Ternyata anggapan itu salah, Prabowo dan Sandi saat masuk kabinet ternyata hanya bawa lokomotif plus gerbong restorasi (kereta makan). Sementara penumpang yang berisi habib, emak-emak militan dan aktivis memisahkan diri dengan memutus pengait gerbong.

Upaya Pemerintah untuk meredam oposisi pun tak berhasil. Solusinya influencer diminta mempengaruhi opini publik dan mengarahkan isu. Itu juga tidak berhasil. Karena tidak juga mempan maka dipakailah buzzer yang kemudian dijuluki oposisi menjadi buzzerRP.
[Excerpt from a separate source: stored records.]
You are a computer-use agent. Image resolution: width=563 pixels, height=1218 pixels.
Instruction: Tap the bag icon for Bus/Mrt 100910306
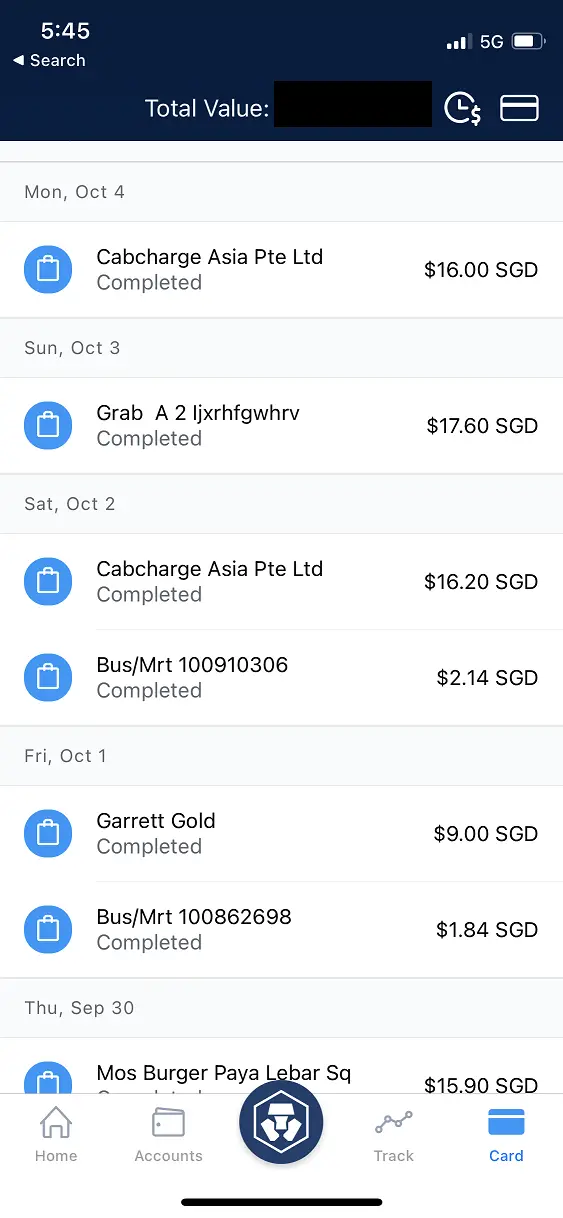pos(48,677)
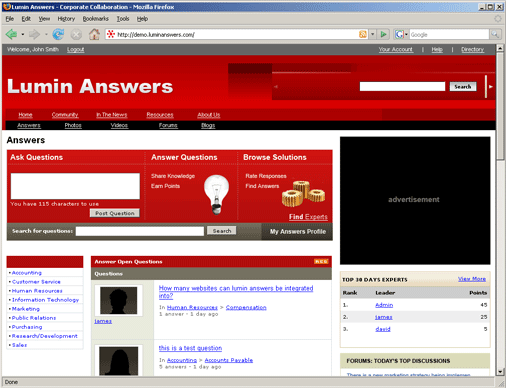
Task: Open the Tools menu
Action: pos(123,19)
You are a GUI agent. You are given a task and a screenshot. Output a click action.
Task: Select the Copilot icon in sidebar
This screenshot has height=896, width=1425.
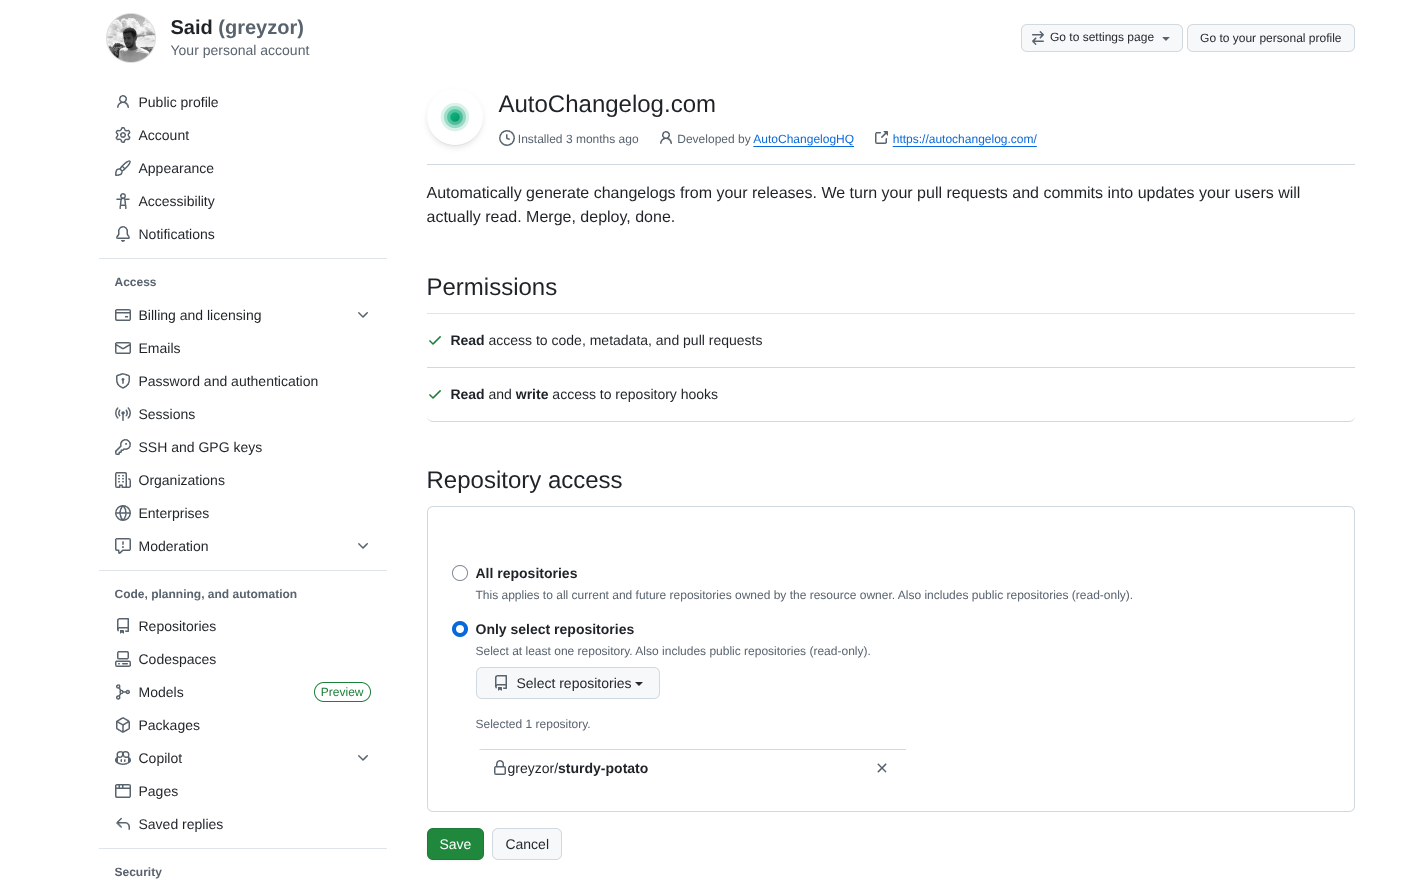pos(121,758)
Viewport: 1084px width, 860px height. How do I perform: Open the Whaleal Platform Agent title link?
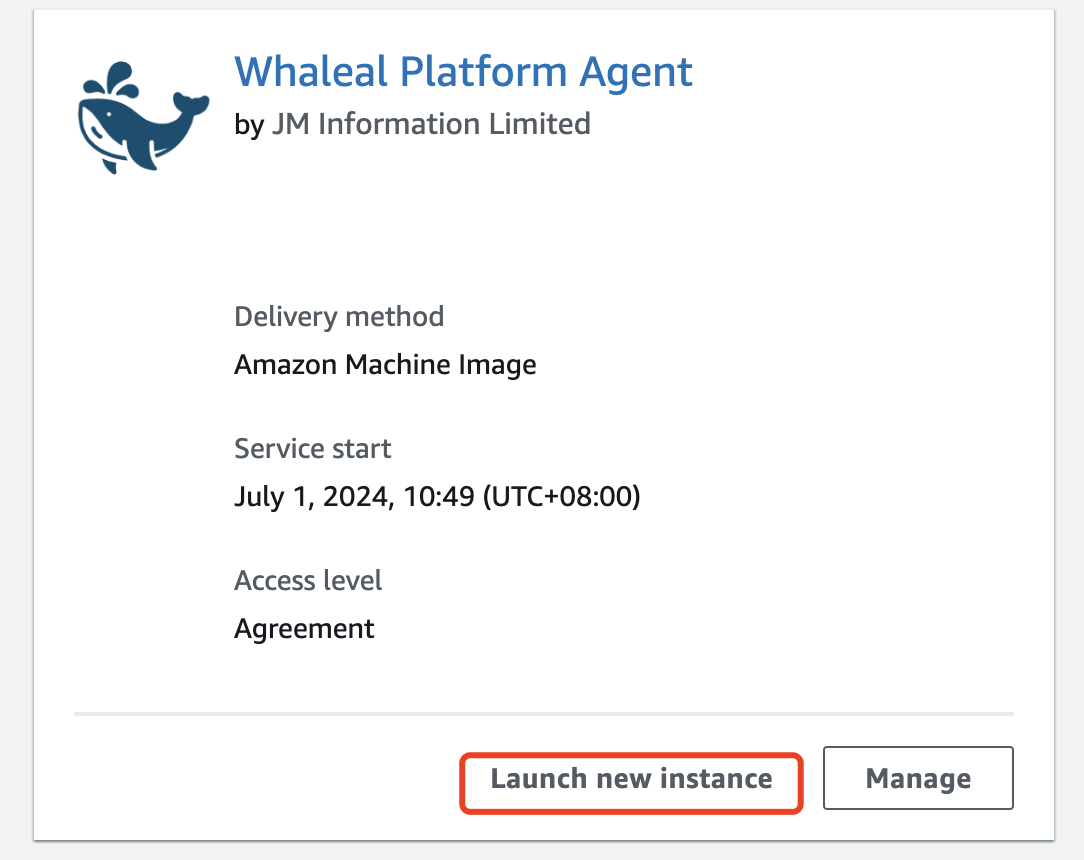(x=463, y=72)
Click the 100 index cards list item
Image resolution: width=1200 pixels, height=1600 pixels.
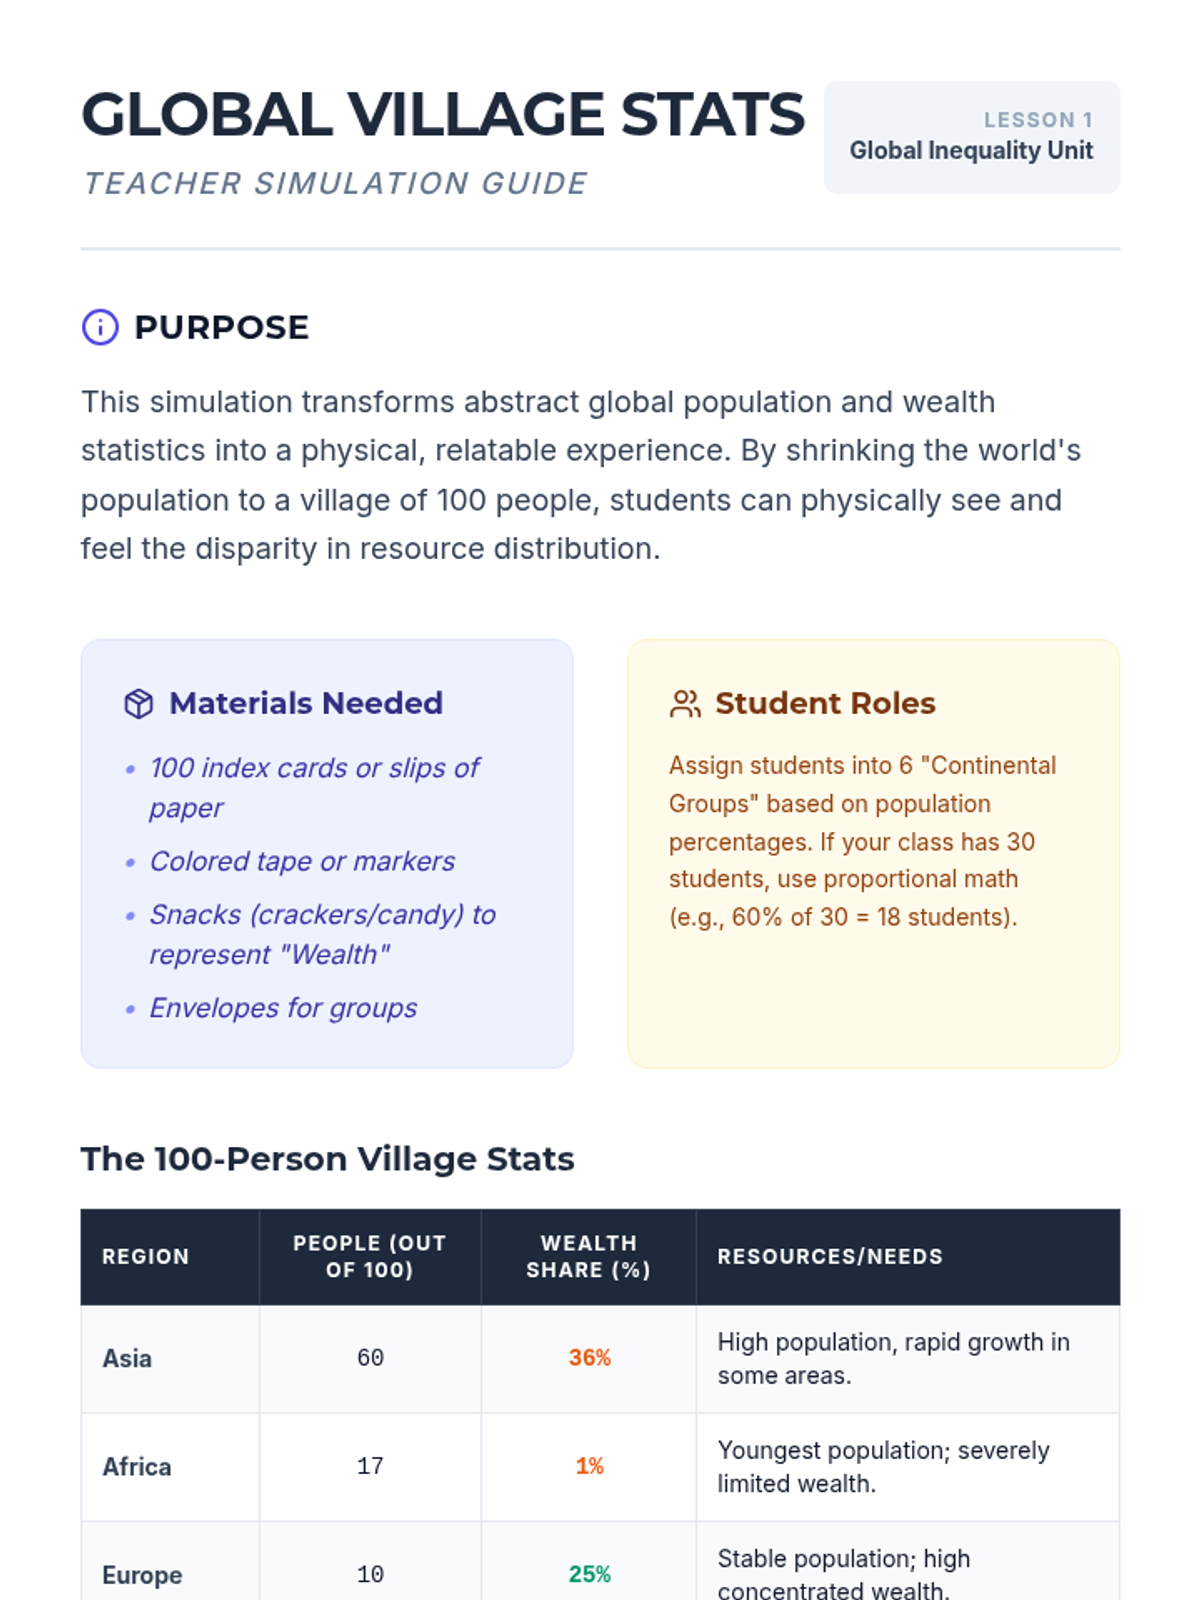coord(314,787)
Lagi-lagi tidak berhasil. Kehadiran buzzerRP dalam berbagai platform justru membuat bangsa Indonesia semakin terpecah. Keakraban antarwarga tidak ada lagi. Warga saling curiga, saling tuduh dan saling fitnah yang berujung saling mengadu ke polisi. Pendukung Pemerintah banyak yang selamat sementara kelompok oposisi lebih banyak masuk bui.

Kasus Amerika

Buntut pemilu di Amerika Serikat juga dirasakan sampai sekarang. Malah sampai menyeret saluran televisi Fox News, milik keluarga kerajaan media Rupert Murdoch. Televisi ini memang menjadi corong utama Presiden Trump. Tidak tanggung-tanggung Fox News Corporation, induk perusahaan itu sampai digugat $1,6 miliar.